IN THEATRES: The Gentlemen

Drug lord Mickey Pearson (Matthew McConaughey) is keen to retire and sell off his empire. As word spreads of his decision, various forces arise to claim as much of it as they can, including an upcoming gangster (Henry Golding) and an unscrupulous journalist (Hugh Grant).

As the bodies pile up and unseen enemies attack his infrastructure, Mickey and his right-hand man Raymond (Charlie Hunnam) scramble to figure out what's going on.


After a decade of big-budget Hollywood efforts (including the Sherlock Holmes films and, uh, King Arthur - Legend of the Sword), Guy Ritchie returns to the world of the British criminal underworld of his debut Lock, Stock and Two Smoking Barrels (as well as Snatch and RocknRolla).

Weirdly, the film this most reminded me of was Jon Favreau's Chef, in that it represents the filmmaker returning to a smaller but familiar template to regain his mojo - with McConaughey's character as an avatar for the veteran filmmaker trying to maintain his business in a rapidly changing world (while trying to deal with American interests who attempt to betray him).

Now I have not seen any of the above films, so I cannot judge how far this movie diverges from or emulates his previous work.

As a film in its own right, The Gentlemen has an interesting conceit - the story is told as a series of flashbacks as a muckraking tabloid journalist (Hugh Grant) tries to blackmail a gangster (Charlie Hunnam) by revealing what he knows of his dealings with his boss (McConaughey).

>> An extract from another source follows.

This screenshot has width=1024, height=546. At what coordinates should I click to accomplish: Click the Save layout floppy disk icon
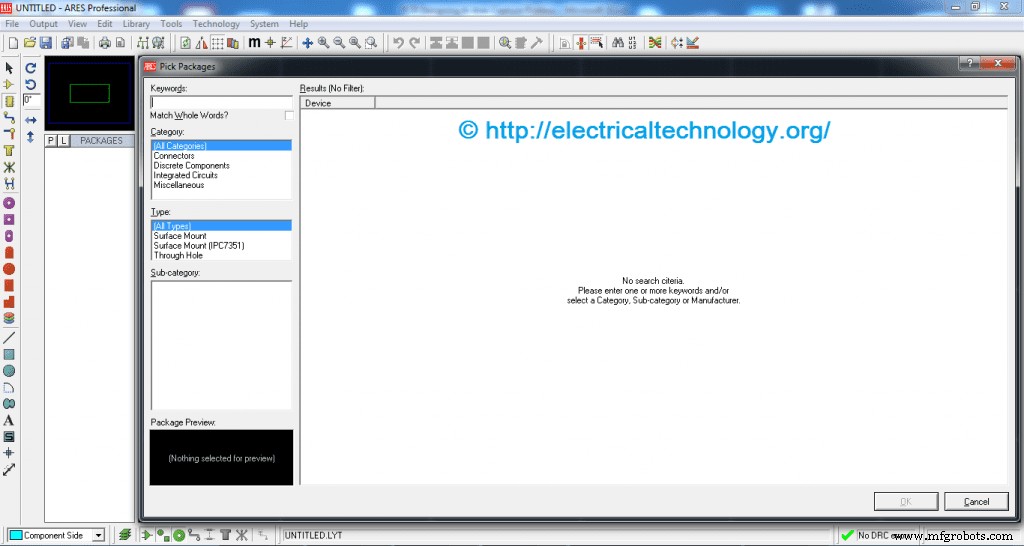(x=46, y=43)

Throughout the movie, something about it rubbed me the wrong way.

The focus of the film is on middle-aged gangsters, and the younger characters are presented as either villains or victims. There is a sense of helplessness to these characters that can only be resolved by our heroes' maintaining control.

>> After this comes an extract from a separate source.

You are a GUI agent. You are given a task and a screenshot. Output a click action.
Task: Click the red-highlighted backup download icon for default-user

While conflict between generations can make for interesting cinema, The Gentlemen is only interested in using that conflict to preserve the status quo. There is a subtext of generational rage and racism running through the movie that made the whole experience somewhat unpleasant.
The film is concerned with themes of ageing and the changing face of London. While the film has a diverse cast, the story is filled with caricatures who are all presented as various kinds of antagonists or obstacles for Mickey and Raymond.
This is most obvious in the character of Dry Eye (Henry Golding), one of the film's antagonists. He is presented as the most despicable character in the film, a psychopath with no respect for the rules the other characters live by. While it is interesting to see Golding take on a different role from the somewhat milquetoast characters he has played recently, the character of Dry Eye feels like check list for the worst bad guy cliches. His final act feels like the worst kind of lazy misogynistic writing, and when combined with the film's presentation of POC, it evokes Birth of a Nation.

There is also a clear disdain for anyone who is not white, male and well-off - our heroes run into gangs of hooligans on drugs, Youtube-obsessed rappers-boxers. The ultimate antagonist behind the scheme taps into such an old stereotype I was shocked that it made it to screen.

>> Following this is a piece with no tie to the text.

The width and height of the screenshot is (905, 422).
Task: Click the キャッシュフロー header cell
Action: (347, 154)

What is worse is that Ritchie plays the whole thing for laughs, but there is no satire here - the punchline is that all of these people fulfilled their stereotypes.

It is a bummer because in the middle of all this, Hugh Grant is really good as a seedy tabloid journalist (which feels like an in-joke on his relationship with British tabloids).
Other than that, The Gentlemen just feels angry and tired.